I read this rather sad story of a David Murdock, a billionaire who is planning to live until 125 who lost his mother and later, his beloved (third) wife Gabriele to ovarian cancer, which devastated him.
He would have probably given up every penny he had at that point, to cure her, and he surely tried.
…he suspects that lifestyle was a culprit, and is convinced that if the two of them had eaten better sooner, she would have been spared the surgery, the radiation, the chemotherapy, the wheelchair, the year and a half of hope and fear and pain.
“If I had known what I know today,” he says, “I could have saved my wife’s life. And I think I could have saved my mother’s life too.”
Gabriele Murdock died 18 years into their marriage, in 1985.
She was 43.
It got me thinking that with that kind of mentality, why wouldn’t I, someone young and healthy, continue to try and stay young and healthy so that I don’t ever have to be in that position?
That’s not to say that I think cancer is caused by diet per se, but there are preventable diseases out there, particularly Type 2 Diabetes, which runs in my family.
I will not be able to go to Mr.
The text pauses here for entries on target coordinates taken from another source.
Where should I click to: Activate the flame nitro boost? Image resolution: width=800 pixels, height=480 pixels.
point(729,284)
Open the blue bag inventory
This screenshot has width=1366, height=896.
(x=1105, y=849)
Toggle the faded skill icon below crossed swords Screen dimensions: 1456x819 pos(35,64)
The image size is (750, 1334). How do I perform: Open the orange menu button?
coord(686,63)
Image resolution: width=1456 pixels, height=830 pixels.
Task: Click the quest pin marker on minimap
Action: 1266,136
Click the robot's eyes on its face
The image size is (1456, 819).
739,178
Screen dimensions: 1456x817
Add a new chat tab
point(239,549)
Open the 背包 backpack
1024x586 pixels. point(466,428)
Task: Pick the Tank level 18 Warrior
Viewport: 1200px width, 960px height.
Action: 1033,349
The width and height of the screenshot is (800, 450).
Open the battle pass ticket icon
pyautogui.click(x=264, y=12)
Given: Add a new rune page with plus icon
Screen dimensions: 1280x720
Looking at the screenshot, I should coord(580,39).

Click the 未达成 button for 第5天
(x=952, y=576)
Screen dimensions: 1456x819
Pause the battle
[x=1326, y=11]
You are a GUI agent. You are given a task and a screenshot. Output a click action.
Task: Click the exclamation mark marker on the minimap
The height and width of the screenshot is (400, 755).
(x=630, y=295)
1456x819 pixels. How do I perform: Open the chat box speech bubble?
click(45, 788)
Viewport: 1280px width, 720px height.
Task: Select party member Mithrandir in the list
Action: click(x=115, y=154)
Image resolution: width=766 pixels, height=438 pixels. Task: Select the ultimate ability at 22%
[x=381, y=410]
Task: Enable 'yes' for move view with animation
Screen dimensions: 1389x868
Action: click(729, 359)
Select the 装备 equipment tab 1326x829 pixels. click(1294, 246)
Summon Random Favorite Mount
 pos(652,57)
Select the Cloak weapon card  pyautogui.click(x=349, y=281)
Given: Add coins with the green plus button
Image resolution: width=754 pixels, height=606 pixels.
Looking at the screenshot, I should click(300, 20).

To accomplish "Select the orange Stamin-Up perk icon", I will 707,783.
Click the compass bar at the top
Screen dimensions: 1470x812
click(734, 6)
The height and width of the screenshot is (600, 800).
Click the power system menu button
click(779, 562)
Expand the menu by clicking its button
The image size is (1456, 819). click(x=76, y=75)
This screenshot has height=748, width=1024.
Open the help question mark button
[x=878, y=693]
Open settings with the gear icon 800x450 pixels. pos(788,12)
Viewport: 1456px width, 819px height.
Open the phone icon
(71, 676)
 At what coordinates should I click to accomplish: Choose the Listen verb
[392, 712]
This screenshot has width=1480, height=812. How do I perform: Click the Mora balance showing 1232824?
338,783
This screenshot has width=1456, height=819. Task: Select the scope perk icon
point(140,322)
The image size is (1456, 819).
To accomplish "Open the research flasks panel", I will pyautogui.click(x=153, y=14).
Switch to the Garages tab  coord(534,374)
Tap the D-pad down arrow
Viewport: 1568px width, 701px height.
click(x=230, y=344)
Murdock’s extremes, but I am actively doing things to preserve my life such as:
- Very little sugar in general (this includes honey, maple syrup, etc because your body doesn’t know the difference)
- Cutting back on salt significantly
- Ban on fast food and processed foods — it means nothing in a box or a can other than dried pasta/rice
- Eating less meat (beef, pork, and chicken)
- Eating more vegetarian and vegan meals
- More fruits and veggies
- Eating raw, and as real as possible food (meat has to look like the part of the cow it came from)
- Exercise — even half an hour a day helps
It’s both empowering and scary to think that food can make such a difference in your health.
Most people will spend their LAST 10 years of their life in sickness.
So imagine that when you’re sick with the flu for instance, you don’t even want to get up and out of bed to do anything. Can you imagine spending 10 years in that same kind of funk?
Your body doesn’t work, it aches, you feel pains, your joints are inflamed… these are all problems that we experience as we get older, so why not take care of our bodies NOW with good fuel and food so that they don’t have such problems (or less of them) as we age?
Food is really the best medicine for your body.